Even when defendants are found mentally competent by a sanity board, information contained in these reports can be used by defense attorneys to chip away at a prosecutor's case, according to Daniel Conway, a civilian defense attorney who represents clients in criminal court-martial cases.

If the court-martial proceeds, for example, defense attorneys could still argue that Bales suffered from a "diminished capacity" to understand his actions, and thus make the case that his actions did not constitute premeditated murder as charged by Army prosecutors.
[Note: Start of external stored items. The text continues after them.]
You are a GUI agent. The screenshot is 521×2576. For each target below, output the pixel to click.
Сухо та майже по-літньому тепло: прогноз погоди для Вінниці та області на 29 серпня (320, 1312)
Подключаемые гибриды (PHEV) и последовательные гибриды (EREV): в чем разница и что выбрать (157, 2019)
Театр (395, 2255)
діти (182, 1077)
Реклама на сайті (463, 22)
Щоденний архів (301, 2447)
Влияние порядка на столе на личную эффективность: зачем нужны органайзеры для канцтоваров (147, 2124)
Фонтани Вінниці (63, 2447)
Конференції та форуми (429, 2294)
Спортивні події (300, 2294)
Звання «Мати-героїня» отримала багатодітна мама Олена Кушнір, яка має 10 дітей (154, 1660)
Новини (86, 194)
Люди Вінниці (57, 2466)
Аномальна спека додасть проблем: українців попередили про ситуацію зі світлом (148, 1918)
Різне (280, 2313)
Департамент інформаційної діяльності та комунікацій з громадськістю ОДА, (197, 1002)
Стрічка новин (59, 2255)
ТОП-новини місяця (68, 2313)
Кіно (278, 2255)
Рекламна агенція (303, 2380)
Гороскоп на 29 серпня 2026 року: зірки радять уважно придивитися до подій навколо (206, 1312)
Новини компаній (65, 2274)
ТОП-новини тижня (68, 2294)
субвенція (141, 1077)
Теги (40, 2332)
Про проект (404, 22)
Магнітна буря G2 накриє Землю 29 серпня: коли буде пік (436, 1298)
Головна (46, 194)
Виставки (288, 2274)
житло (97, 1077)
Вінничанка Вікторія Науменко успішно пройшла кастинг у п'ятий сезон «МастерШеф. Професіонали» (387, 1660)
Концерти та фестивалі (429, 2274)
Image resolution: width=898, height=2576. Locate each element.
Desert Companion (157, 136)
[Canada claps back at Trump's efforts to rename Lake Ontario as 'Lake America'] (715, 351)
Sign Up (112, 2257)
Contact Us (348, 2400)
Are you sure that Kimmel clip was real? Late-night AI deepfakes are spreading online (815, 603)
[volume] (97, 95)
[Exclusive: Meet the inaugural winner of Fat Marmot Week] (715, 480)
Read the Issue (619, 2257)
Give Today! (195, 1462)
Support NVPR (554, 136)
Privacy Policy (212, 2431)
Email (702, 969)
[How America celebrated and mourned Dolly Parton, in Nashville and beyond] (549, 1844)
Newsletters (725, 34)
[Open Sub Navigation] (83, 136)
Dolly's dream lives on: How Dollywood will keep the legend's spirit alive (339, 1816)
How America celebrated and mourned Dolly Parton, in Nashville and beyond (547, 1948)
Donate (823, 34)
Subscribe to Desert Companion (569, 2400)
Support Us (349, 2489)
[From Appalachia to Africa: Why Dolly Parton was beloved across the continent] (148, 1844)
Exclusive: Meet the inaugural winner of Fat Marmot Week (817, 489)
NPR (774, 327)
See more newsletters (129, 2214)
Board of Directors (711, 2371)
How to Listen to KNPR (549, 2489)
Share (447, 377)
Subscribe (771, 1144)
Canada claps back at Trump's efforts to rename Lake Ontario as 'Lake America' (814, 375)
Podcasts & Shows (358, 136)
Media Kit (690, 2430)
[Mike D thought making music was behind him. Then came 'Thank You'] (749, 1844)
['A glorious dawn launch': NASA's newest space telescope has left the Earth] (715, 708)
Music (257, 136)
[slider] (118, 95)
And the sanity board might offer information to bolster those arguments, according to Phillip Stackhouse, a civilian attorney who represented Staff Sgt. Calvin Gibbs, a Lewis-McChord soldier convicted last year of the premeditated murder of three Afghan civilians.

Bales' defense team had included Army defense counsel Maj. Thomas Hurley as well as his civilian attorneys.

But Browne on Monday, citing a lack of trust in Hurley, said he is seeking to get a different Army attorney appointed to the case.

In a story over the weekend, Reuters news service reported disagreements between Browne and Hurley over handling of the case.

Hurley, in one email obtained by Reuters, expressed concern about an interview that Karilyn Bales — Bales' wife — had done with NBC's "Today" show.

Though unsure what symptoms of PTSD might be, she said her husband did not have nightmares or trouble concentrating and did not display erratic behavior shifts.

Such interviews "limit our options at trial or expose important witnesses to effective cross-examination that they would otherwise not have to face," Hurley told Browne in an email.